IBD is an umbrella term that encompasses disorders of the gut such as chronic inflammation, abdominal cramps, runny tummies, fatigue and weight loss. The most common expressions of IBD are Crohn’s disease and ulcerative colitis. People who live with IBD are more likely to also have comorbidities like rheumatoid or dermatological disorders than those who do not live with the disease.
IBD is becoming more prevalent worldwide. It is on the rise in the West as well as in developing countries. According to expert Gilaad Kaplan, IBD appears to be a modern disease that has accompanied industrialization and may have a correlation to the food additives we consume today as well as smoking.

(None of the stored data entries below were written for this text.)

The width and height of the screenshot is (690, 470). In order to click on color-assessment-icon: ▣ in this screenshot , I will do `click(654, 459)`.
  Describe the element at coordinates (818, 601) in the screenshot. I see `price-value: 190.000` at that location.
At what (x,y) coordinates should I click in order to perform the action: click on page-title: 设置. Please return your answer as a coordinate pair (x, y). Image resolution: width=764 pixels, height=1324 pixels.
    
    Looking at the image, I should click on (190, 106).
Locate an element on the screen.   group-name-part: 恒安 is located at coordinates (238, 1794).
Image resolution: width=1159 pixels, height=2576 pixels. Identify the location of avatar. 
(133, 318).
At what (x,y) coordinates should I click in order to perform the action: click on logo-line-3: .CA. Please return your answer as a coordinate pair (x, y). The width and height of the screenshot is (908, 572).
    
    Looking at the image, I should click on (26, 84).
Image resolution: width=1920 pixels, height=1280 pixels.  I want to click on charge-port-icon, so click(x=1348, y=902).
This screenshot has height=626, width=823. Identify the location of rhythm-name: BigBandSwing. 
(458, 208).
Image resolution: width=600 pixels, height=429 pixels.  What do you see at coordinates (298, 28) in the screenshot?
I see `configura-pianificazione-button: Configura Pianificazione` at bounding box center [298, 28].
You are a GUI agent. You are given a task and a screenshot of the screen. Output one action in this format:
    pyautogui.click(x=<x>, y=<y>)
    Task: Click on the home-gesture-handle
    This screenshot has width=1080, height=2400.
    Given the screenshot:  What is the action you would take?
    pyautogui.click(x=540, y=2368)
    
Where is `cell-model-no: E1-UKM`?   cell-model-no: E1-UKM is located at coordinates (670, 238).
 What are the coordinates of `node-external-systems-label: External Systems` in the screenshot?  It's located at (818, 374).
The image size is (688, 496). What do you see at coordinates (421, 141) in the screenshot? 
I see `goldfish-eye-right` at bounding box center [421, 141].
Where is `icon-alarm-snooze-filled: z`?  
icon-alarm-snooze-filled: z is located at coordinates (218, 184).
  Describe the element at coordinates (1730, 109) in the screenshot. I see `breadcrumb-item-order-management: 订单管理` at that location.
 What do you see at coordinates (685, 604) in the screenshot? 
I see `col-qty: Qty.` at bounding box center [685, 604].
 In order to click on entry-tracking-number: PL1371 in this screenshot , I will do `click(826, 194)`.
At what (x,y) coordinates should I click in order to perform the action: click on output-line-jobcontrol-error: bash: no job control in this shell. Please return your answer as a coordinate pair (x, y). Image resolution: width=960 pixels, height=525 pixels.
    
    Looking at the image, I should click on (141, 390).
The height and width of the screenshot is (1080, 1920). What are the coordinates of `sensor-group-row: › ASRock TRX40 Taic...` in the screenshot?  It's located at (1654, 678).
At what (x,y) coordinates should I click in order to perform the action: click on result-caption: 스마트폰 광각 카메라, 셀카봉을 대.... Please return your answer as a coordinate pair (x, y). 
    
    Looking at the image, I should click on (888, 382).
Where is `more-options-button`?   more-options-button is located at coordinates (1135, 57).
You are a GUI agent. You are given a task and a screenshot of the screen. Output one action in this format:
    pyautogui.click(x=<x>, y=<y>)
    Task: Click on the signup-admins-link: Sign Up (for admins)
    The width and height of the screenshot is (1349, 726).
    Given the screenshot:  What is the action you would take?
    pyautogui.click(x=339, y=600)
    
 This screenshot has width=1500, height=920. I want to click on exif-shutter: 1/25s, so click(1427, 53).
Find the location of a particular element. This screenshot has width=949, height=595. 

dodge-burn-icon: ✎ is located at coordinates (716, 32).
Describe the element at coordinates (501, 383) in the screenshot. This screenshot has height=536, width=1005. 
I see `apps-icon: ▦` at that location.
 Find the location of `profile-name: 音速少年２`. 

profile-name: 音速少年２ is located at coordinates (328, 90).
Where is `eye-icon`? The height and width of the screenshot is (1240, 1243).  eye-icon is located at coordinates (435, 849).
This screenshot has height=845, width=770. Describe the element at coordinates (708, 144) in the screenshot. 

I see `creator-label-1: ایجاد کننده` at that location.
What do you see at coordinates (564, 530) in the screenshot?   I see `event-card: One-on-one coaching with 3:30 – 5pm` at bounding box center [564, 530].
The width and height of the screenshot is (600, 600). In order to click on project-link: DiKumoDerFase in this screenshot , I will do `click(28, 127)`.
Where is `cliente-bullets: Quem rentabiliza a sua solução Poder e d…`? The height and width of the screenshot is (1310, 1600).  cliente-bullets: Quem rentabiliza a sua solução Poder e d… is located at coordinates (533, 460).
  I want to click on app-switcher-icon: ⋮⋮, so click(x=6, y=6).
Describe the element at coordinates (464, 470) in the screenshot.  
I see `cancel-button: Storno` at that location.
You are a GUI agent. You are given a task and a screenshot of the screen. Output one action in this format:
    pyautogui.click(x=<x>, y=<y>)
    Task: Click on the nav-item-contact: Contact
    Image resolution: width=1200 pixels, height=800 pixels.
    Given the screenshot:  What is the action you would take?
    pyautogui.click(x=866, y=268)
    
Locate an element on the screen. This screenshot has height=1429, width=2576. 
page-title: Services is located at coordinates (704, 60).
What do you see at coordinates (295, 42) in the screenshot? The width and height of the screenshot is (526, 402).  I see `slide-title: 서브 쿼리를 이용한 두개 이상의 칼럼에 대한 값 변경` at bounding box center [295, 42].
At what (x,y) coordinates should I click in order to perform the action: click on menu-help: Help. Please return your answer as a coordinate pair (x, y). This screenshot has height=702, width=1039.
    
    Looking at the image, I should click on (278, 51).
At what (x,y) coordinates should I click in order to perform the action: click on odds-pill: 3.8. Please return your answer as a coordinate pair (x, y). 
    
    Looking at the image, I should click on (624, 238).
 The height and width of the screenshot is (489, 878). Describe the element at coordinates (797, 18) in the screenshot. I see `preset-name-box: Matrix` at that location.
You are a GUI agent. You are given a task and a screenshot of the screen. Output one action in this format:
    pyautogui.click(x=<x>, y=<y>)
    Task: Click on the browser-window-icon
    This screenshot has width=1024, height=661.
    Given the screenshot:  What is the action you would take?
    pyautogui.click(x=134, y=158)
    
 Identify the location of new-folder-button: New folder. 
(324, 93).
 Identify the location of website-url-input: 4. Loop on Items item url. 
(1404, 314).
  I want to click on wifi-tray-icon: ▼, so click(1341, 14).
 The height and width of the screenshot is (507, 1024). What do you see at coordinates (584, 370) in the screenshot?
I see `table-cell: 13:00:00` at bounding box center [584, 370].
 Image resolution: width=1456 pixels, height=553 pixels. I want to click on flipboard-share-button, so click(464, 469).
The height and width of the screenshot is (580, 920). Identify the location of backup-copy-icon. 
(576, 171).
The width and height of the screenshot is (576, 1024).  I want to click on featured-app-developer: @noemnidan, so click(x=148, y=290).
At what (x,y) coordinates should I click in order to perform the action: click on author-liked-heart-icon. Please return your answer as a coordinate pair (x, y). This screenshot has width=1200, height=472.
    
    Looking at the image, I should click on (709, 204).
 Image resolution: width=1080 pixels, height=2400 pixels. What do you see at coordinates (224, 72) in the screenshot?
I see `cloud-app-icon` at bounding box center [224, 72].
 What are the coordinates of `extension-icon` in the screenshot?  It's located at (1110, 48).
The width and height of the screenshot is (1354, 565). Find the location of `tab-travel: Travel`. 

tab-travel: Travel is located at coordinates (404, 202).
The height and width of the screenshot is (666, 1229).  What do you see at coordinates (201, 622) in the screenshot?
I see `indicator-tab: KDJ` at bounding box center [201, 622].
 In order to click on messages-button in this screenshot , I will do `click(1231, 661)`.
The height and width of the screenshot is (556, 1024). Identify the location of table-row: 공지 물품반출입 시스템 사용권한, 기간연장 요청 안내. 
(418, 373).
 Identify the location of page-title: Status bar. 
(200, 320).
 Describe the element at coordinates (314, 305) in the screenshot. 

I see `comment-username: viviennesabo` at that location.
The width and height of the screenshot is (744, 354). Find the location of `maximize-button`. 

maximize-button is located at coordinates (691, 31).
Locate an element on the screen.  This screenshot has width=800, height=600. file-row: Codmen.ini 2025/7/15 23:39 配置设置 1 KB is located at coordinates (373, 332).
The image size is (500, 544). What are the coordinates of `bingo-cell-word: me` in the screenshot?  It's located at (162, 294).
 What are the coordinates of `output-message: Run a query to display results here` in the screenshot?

Treatment for the condition varies according to its severity; it may include surgery or chronic medication in many cases.
What Can Cannabis Do?
Between 15-40% of adult patients with IBD turn to cannabis for relief, claiming it relieves nausea and stimulates appetite, and reduces the need for other medications. Cannabis use is extremely common among adolescent IBD patients. Marijuana has also been linked to reduced complications among IBD patients. A study in 2019 compared the prevalence of Crohn’s disease complications amongst patients who did and did not use cannabis. The authors found that cannabis users were significantly less likely to develop fistulas, abscesses, require blood transfusions or need parenteral nutrition.
What It Can’t Do
However one of the limits of cannabis is that there is a scarcity of robust research from which to draw firm conclusions.
While symptoms associated with IBD may improve under the influence of cannabis, there is little effect on the root of the disease – chronic inflammation. The question remains as to whether the beneficial effects occur because certain symptoms are being masked or whether a true anti-inflammatory effect is taking place.